Erin Morgenstern’s The Night Circus

Have you ever come across anyone, let’s say in a classroom at university or in high school or even in a conference at your job or a fellow writer in a peer-review session, who has some really, really good ideas – ideas that are, in fact, much better than your own – and yet, because of that person’s inability to fully develop, present and manipulate those ideas into something palatable and necessary, those ideas ultimately crumble and end up being much less than what they could have been?

(Harvill Secker, 2011)
(Harvill Secker, 2011)

If you have, then congratulations; you have felt exactly how I felt when I read The Night Circus.
The book is filled with good ideas. We don’t even have to go into the book to see everything the book has going for it. First, let us check out the snazzy concept art on the cover; take in the coolness of its title: The Night Circus.
Now let us go into the book and observe what appears to be the premise of an intriguing fantasy drama. Most of the action takes place in a mysterious and spectacular circus, which also serves as an arena for a centuries-long secret battle between two rival magicians. The rules of the game are that each magician must select and train a protégé and then, when the time is right, pit them against each other in a battle of illusions and spells until one of the protégés are dead.
Celia and Marco are the two young magicians chosen to compete in the battle at the circus and, of course, after years of training, eventually fall in love with each other, complicating the game with the rule that only a death can end the game still looming large in front of them both.
The concept of the play is absolutely brilliant as it contains all the ingredients that can help to bring a wonderful fantasy novel to life; it is one that has the potential to lend itself to great dramatic moments, characters that the reader could have rooted for, characters that the readers could have hated, ample tension could have been built up from the rules of the game at the center of the novel and, of course, on account of it being fantasy, there was the potential for many moments that can be gained from the fantasy elements of the book. Remember what including magic in their work did for J. K. Rowling and Neil Gaiman?
Sadly, however, the book falls short on almost every level and never really manages to live up to its potential. The pacing is slow and the writer drags out the battle between the magicians for years and years so the tension is loose and not as taut as it should be.

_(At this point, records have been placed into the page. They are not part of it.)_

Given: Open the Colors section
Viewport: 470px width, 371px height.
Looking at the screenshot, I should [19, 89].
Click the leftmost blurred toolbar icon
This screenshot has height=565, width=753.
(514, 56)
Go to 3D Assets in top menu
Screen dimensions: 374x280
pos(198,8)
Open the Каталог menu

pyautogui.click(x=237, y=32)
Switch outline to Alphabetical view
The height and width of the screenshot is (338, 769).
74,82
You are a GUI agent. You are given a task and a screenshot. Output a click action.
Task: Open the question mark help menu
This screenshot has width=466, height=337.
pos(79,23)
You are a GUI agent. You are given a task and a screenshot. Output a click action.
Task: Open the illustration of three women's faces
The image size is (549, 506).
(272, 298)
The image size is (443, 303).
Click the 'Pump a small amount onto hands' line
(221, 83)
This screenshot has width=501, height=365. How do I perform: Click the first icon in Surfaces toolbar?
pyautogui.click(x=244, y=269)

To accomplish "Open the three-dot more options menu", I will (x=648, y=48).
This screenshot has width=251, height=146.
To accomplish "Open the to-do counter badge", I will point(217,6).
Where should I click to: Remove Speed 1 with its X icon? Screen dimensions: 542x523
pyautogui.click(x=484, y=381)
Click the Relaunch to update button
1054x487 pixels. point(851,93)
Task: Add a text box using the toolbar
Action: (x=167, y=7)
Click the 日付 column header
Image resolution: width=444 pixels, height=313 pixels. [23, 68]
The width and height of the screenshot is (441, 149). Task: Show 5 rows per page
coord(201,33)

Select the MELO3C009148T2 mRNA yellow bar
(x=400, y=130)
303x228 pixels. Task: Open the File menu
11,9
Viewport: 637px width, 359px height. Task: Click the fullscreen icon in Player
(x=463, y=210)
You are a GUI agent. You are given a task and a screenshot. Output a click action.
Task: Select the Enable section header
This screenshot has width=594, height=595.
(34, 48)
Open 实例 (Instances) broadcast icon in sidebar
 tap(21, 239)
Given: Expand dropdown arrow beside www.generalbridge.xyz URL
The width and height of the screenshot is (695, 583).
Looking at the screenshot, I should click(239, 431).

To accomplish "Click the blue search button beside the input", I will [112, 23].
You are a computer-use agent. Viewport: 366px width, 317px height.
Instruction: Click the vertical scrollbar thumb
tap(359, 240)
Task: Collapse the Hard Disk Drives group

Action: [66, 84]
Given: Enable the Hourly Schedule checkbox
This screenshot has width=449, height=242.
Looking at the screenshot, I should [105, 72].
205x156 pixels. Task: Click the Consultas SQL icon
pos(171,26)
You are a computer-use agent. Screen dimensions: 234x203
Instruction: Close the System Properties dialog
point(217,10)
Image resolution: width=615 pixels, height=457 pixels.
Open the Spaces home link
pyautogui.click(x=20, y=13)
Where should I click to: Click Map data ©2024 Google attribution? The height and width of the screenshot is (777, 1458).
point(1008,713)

The battle turns out to be one of based solely on ingenuity, as the protégés compete by seeing who could outdo each other in coming up with fantastic attractions for the circus rather than an actual duel, which is a bit of a disappointment and is not nearly as dramatic as the fight that was expected. The list goes on and on and even though the book has a brilliant concept and many great ideas, none of it ever comes together and works. Read it as a lesson on how great ideas do not always equal great writing.